Now, if we’re talking about the people in our lives, I’d say that’s a pre-requisite. If we can’t trust our loved ones, we may be in some trouble. I might point out, sometimes “trust” here means, “we trust them to act, say, and do as they always have done”.
But when it comes to the big things that lurk out in the future, contingent upon this thing going right, or that thing going wrong, we’re way out of our league even trying to make guesses, let alone build a future.
I’ve read somewhere with all the huge sums of money invested in weather satellites, super-computers that model weather trends, millions of different variables and conditions, and trained experts to interpret those results, predicting the weather is no more accurate after 48 hours than a random guess based on the weather of the last week.
That’s not to slam weather research—we need that. But if supercomputers can’t predict the future further along than 48 hours, what are our chances?

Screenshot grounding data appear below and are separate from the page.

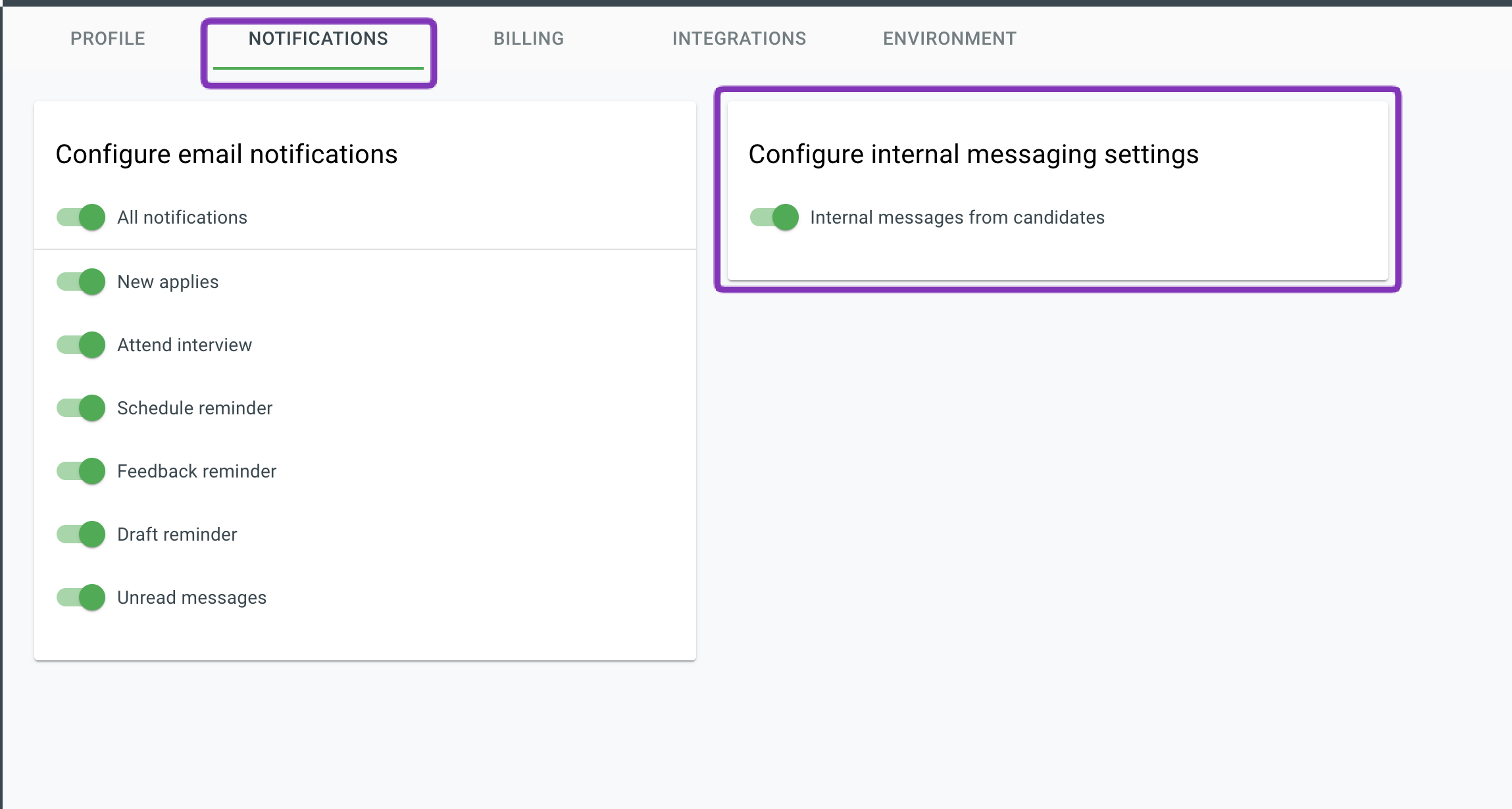Click Configure internal messaging settings heading

[973, 155]
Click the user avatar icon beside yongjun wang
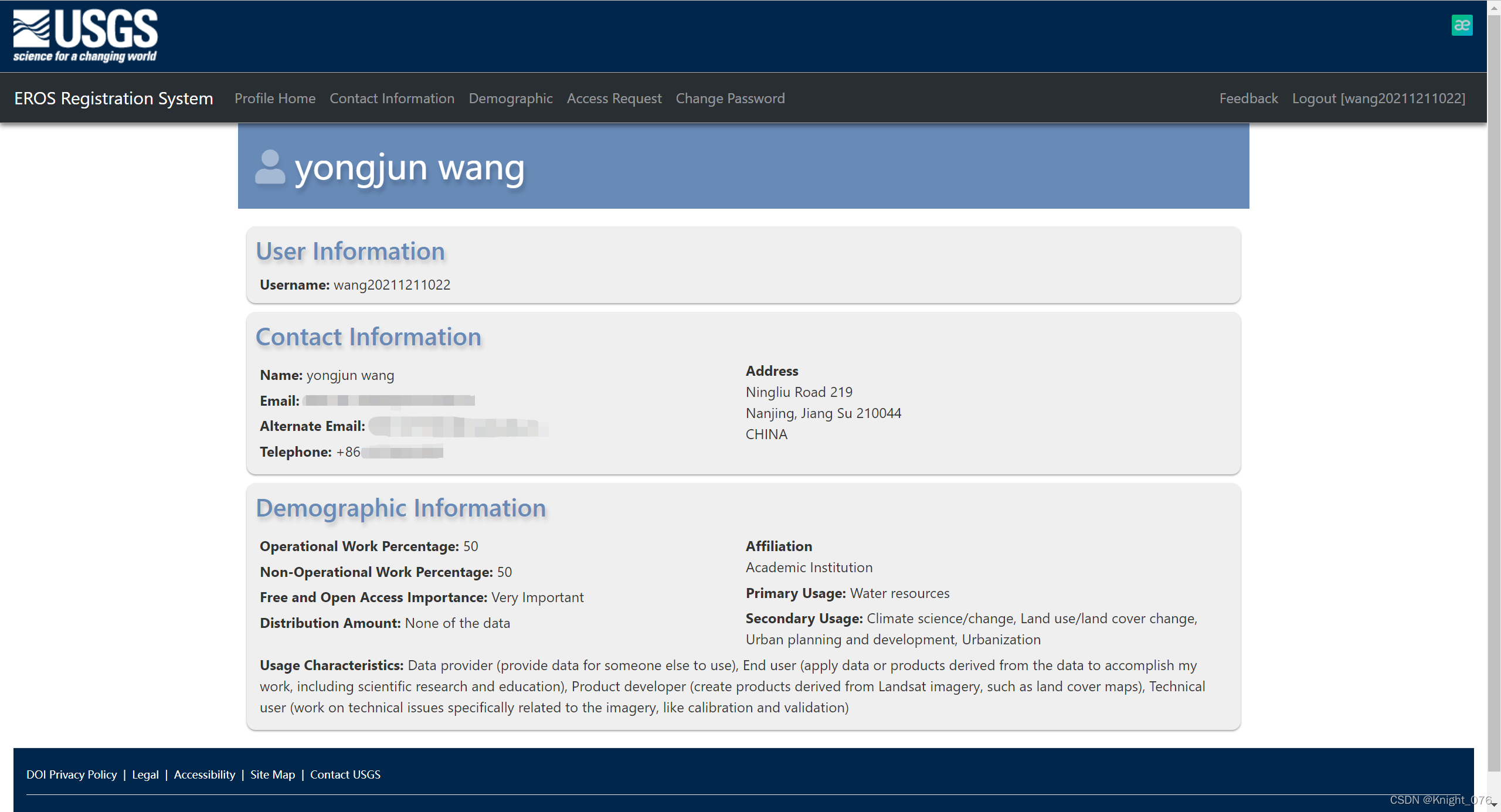Image resolution: width=1501 pixels, height=812 pixels. pyautogui.click(x=270, y=168)
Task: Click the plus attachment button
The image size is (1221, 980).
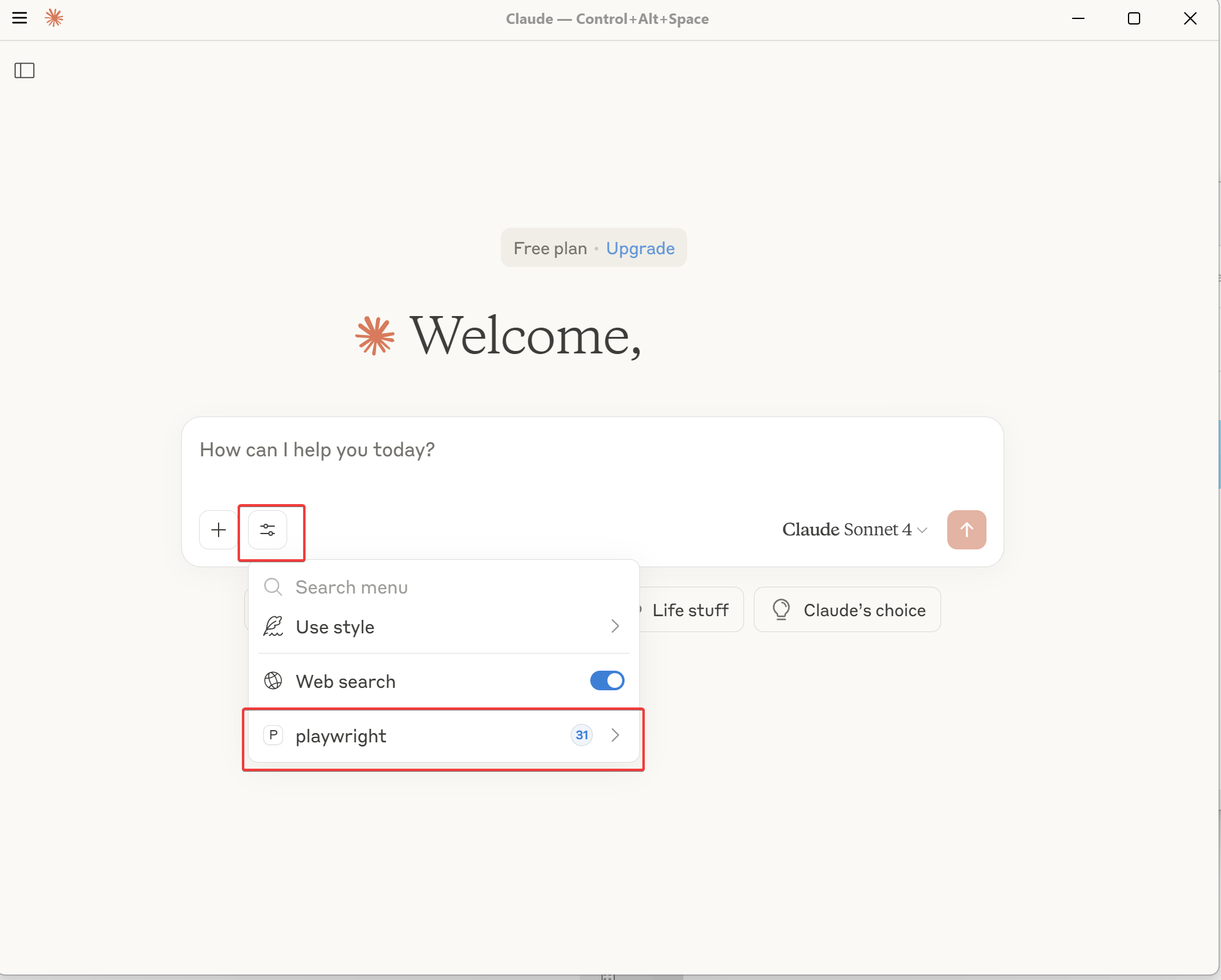Action: [x=218, y=530]
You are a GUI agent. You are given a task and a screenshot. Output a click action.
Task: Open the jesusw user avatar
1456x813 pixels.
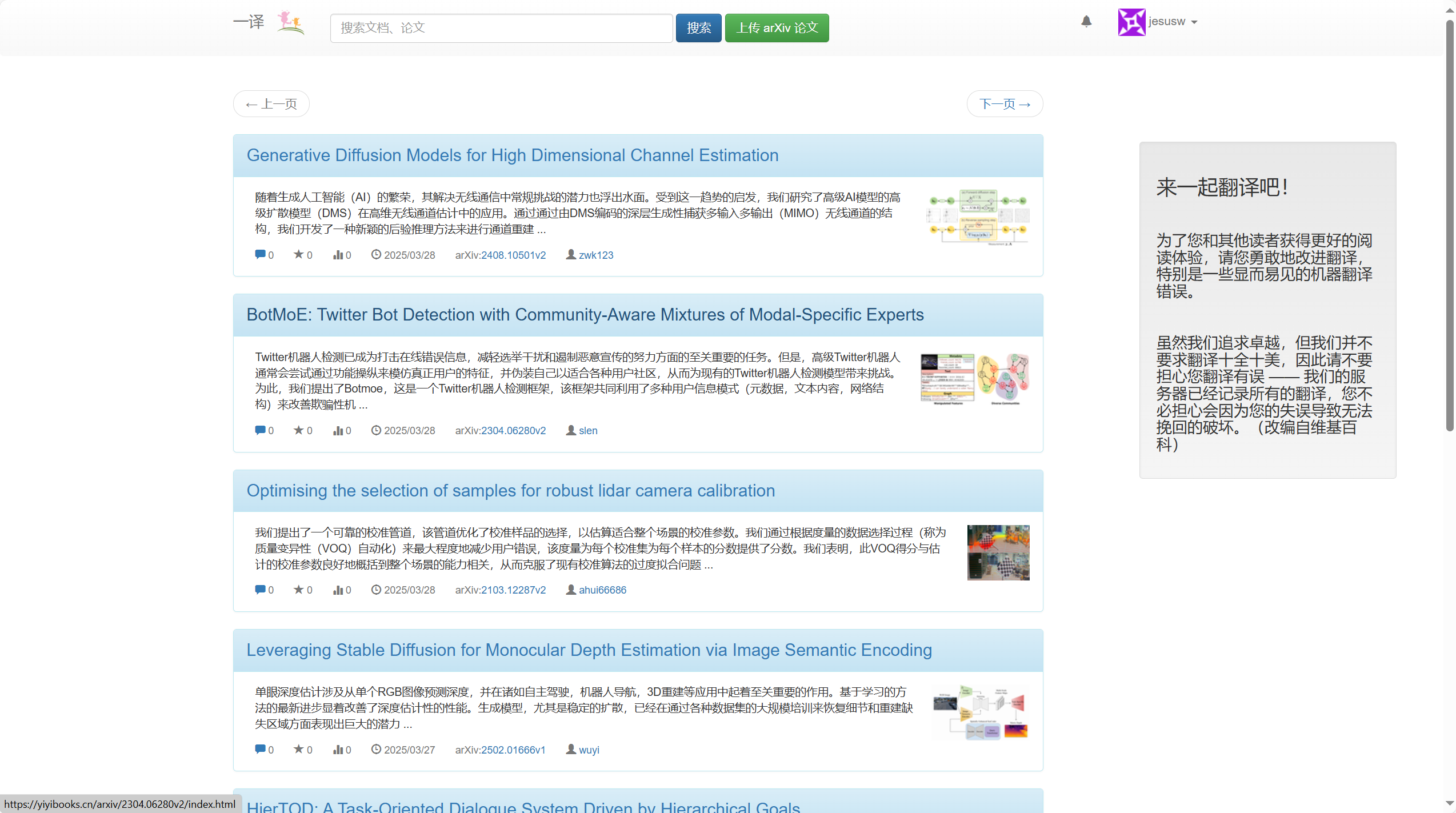click(1131, 22)
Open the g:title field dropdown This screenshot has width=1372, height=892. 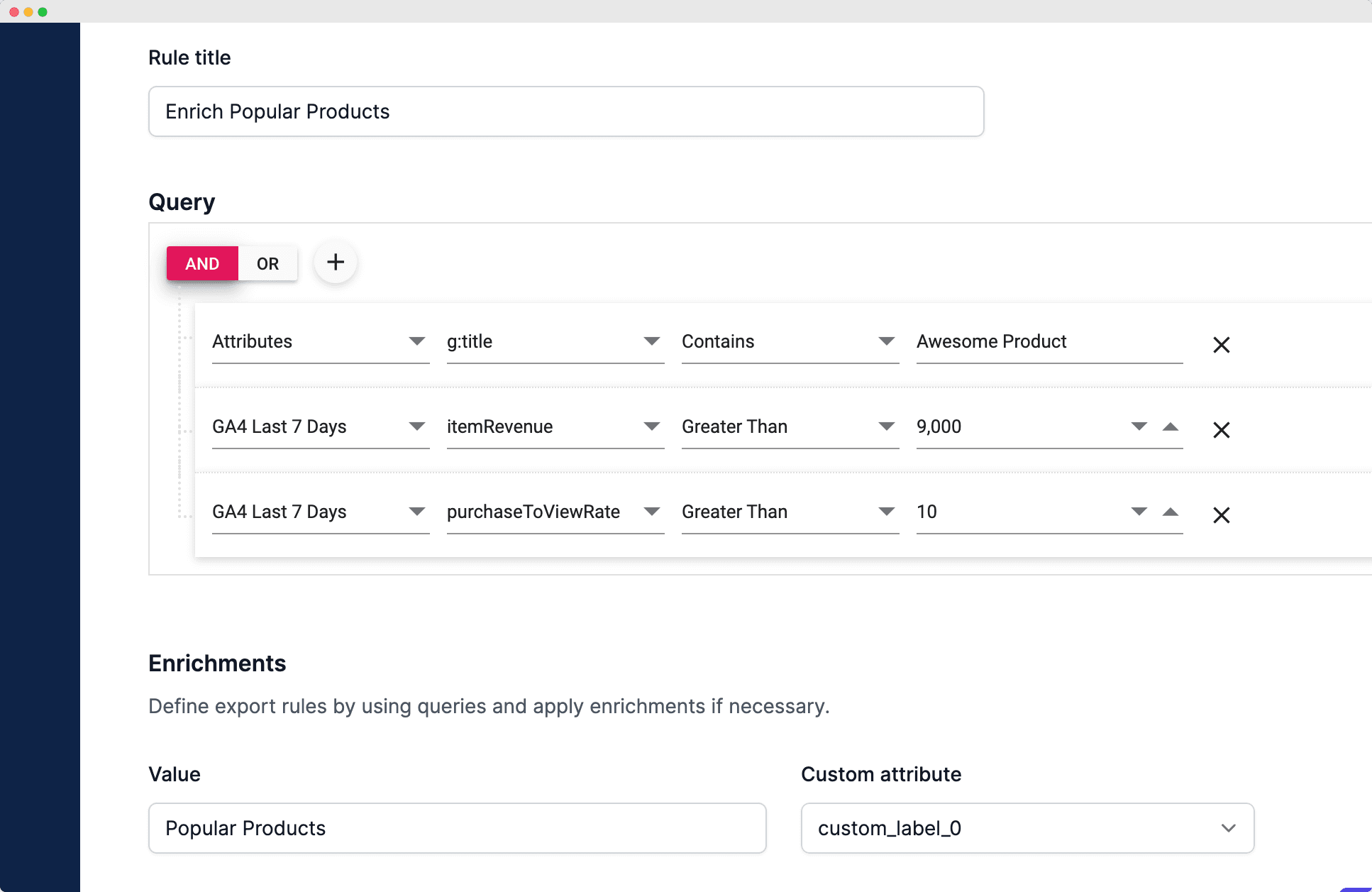(x=555, y=342)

Please note—there is a difference between planning and prediction. We plan for the most likely circumstances, we prepare a bit for the possible downturns, and we must not overthink anything.
Unless you’re a general going into battle, or a surgeon preparing to treat a patient, why on earth are you wasting your valuable energy planning for every contingency?
We all have a limited amount of mental energy in a day before we must sleep and recharge. Meditation and mindful awareness helps us to make the most of our stores of mental energy, so that while we’re awake, we can be sharp-minded, joyful, enthusiastic, and powerful in our work.
Yet not even meditation can give us mental energy to stay awake and productive for two days straight! So if our energy resources are limited, why squander that vital brain power? After all, it’s where our emotions as well as our logic comes from. Everything dips from the same pool.
When we play fortune-teller, we first anticipate a future and then build up strategies to deal with a future that hasn’t happened yet. It does sound a little silly, doesn’t it? It gets even worse when we worry and lose sleep over a future that’s at best, a guess.
It can get even worse. Some of us build up many potential possible futures and try to establish contingencies for every possible outcome. We can get lost in a reverse effect, where we try to live in harmony with the contingencies we’ve built up for things that might never happen at all.
I’m not knocking planning. We know we’ll get too old to work one day, should we live so long. We know we’ll have to send the kids off to college (if they choose to go), and we know we’ll get sick from time to time.
Having plans for things like these are good things to have. But obsessing over the “what ifs” in life is a sure way to fill up on anxiety, stress and worry.